Hola,
Copio y pego tanto el enlace como lo que pone en él, de ahí que veáis parte del texto en mayúsculas, ya que es copiar y pegar.
También aprovecho para decir, que aunque me pese decirlo y mucho, casos como este y similares, donde se producen hechos que no deberían y que causan daño, no me sorprenden nada. En fin, ahí va la noticia;
http://www.elperiodico.com/es/noticias/ ... so-1505284POLÉMICA POR UN CONCURSO OPOSICIÓN EN EL ALT EMPORDÀ
El policía tramposo
Castelló d'Empúries mantiene a un cabo de la policía local que obtuvo el puesto con un título de bachillerato falso El agente al que arrebató el cargo reclama que se le dé a él la plaza
CASTELLÓ D'EMPÚRIES
Su trabajo consiste en hacer cumplir la ley y el orden en Castelló d'Empúries (Alt Empordà). Es un agente de la autoridad y, ante un tribunal, su palabra vale más que la de cualquier ciudadano. Es cabo de la policía local y es responsable de otros agentes que están a sus órdenes. Hace nueve meses que el jefe de la policía, el concejal de Seguridad y el alcalde saben que hizo trampas en el concurso en el que consiguió los galones y, aun así, lo mantienen en el puesto. Esta es la sorprendente trayectoria de Carlos P. M., un policía que consiguió un ascenso gracias a un título de bachillerato falsificado.

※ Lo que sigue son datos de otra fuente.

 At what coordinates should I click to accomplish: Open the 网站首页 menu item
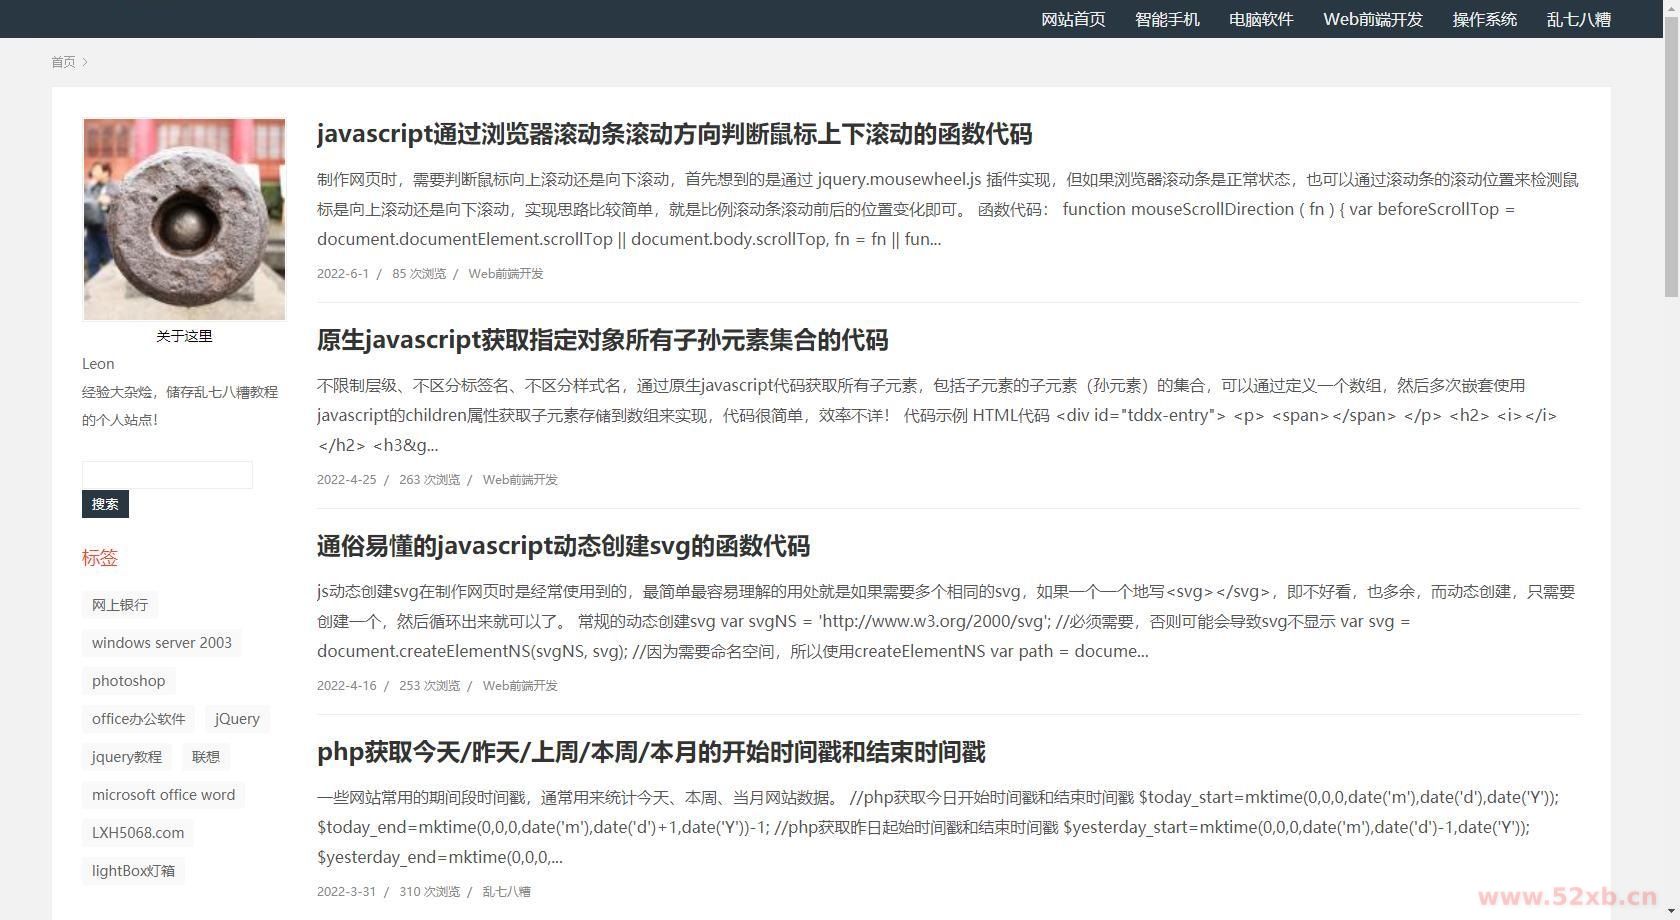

El concurso en el que el cabo ganó la plaza se celebró el 6 de octubre de 1998 ante un tribunal de calificación presidido por Xavier Sanllehí (CiU), actual alcalde de Castelló d'Empúries y que en aquella época también se hallaba al frente del ayuntamiento. Tras superar todas las pruebas, Carlos P. M. obtuvo una puntuación de 5,5 y quedó ligeramente por debajo de otro aspirante, el agente Pere Millet, que sacó un 5,75. Pero en el apartado de méritos, el futuro cabo presentó un título de bachillerato (del cual carecía su oponente) que finalmente le hizo ganar la plaza porque le supuso sumar un punto suplementario.
«Fueron pasando los años hasta que un día un comentario de un amigo de Carlos y otros conocidos que habían estudiado con él en Figueres me hicieron sospechar que no había acabado los estudios. Fue entonces cuando pedí al jefe de policía que contrastara con Ensenyament la validez del título», explica Millet, el aspirante que perdió la plaza en el último minuto.
Tras las comprobaciones oportunas, la conselleria confirmó que el título que había presentado Carlos P. M. era de otra persona. El jefe de la policía local informó al alcalde de lo sucedido en junio del año pasado y, meses después, a finales de septiembre, el pleno municipal votó a favor de revisar el nombramiento del cabo. El consistorio también presentó un informe ante la fiscalía denunciando el caso, pero el Ministerio Público se limitó a confirmar lo que todo el mundo sabía, que el delito de falsificación de documento público había prescrito.
A Pere Millet, el principal perjudicado por el concurso fraudulento, le pidieron que tuviera paciencia, que la situación se arreglaría. «Pero han pasado nueve meses y no han contestado a ninguna de las instancias que he presentado solicitando la nulidad del concurso y que, como medida cautelar, le quiten provisionalmente los galones a Carlos y me los den a mí, que soy el legítimo ganador de la plaza», lamenta.
La gota que colmó la paciencia del agente cayó la semana pasada, cuando le comunicaron que a partir del lunes tenía que trabajar bajo las órdenes directas del cabo que le había robado el ascenso. Asesorado por Àlex Duran, de la Agrupación de Policía Local de CCOO, presentó otra instancia en el ayuntamiento (la cuarta), para pedir a sus jefes que pusieran fin al «acoso psicológico» que para él suponía un cambio de turno que le obligaba a trabajar bajo el mando del usurpador. Una petición que fue aceptada.
El peso de los galones
El alcalde afirma que, si el delito ha prescrito, no se pueden tomar medidas cautelares contra el cabo P. M. hasta que la secretaria del ayuntamiento se pronuncie sobre la validez del concurso en el que obtuvo la plaza. «Es un tema delicado y la secretaria ha pedido un informe a la comisión jurídica asesora para ver si se tiene que repetir el concurso o si se concede la plaza al aspirante que quedó segundo», dice el alcalde. «Si tomo alguna medida cautelar contra el cabo sin tener una base legal me puede denunciar por prevaricación», asegura Sanllehí.
Una situación kafkiana que incluso perjudica al cabo que hizo trampas. «Me equivoqué. Hice algo que no estaba bien, pero cuando todo salió a la luz puse los galones a disposición de mis jefes y no los aceptaron. Desde entonces, estoy pagando por aquello», asegura Carlos P. M.